Marsupials have two wombs and two vaginas , which, due to the lack of fusion of the paired Mullerian ducts, do not fuse into one vagina during embryonic development, as in the placenta . Both vaginas open separately into the urogenital sinus and only in kangaroos grow together in the area of ​​the entry point to form a short tube. The uteri each also open into a vagina; medial to this junction, both often grow together into an unpaired vaginal sinus ; In the case of the actual nasal aspirators this is expanded to a receptaculum seminis .

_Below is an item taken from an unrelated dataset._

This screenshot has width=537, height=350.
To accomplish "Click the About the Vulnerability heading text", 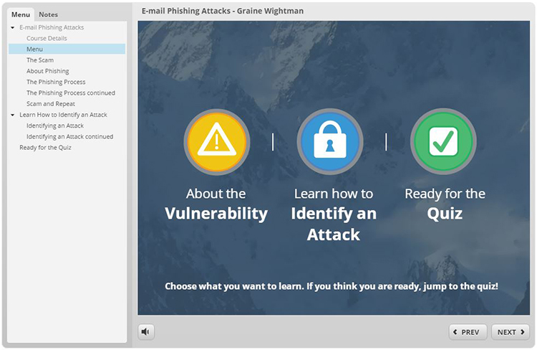I will [216, 204].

At birth, a cord of connective tissue is formed starting from the vaginal sinus, which extends between the two vaginae to the urogenital sinus. Before the birth, a cavity through which the birth takes place, the so-called pseudovagina, forms within this cord. With the exception of the kangaroos and honeybuckling , in which the canal remains after the first birth, the pseudovagina forms anew before each birth.

Systematics

Since a pseudovagina is developed in all marsupials and only occurs in them, it is a derived, apomorphic characteristic that can be used to justify the marsupials as a kinship group.

literature

  • Ulrich Zeller: Marsupialia (Metatheria, Didelphia), marsupials. In: W. Westheide, R. Rieger: Special Zoology. Part 2: vertebrates or skulls. Spektrum Akademischer Verlag, Munich 2004, ISBN 3-8274-0307-3 , pp. 491-492.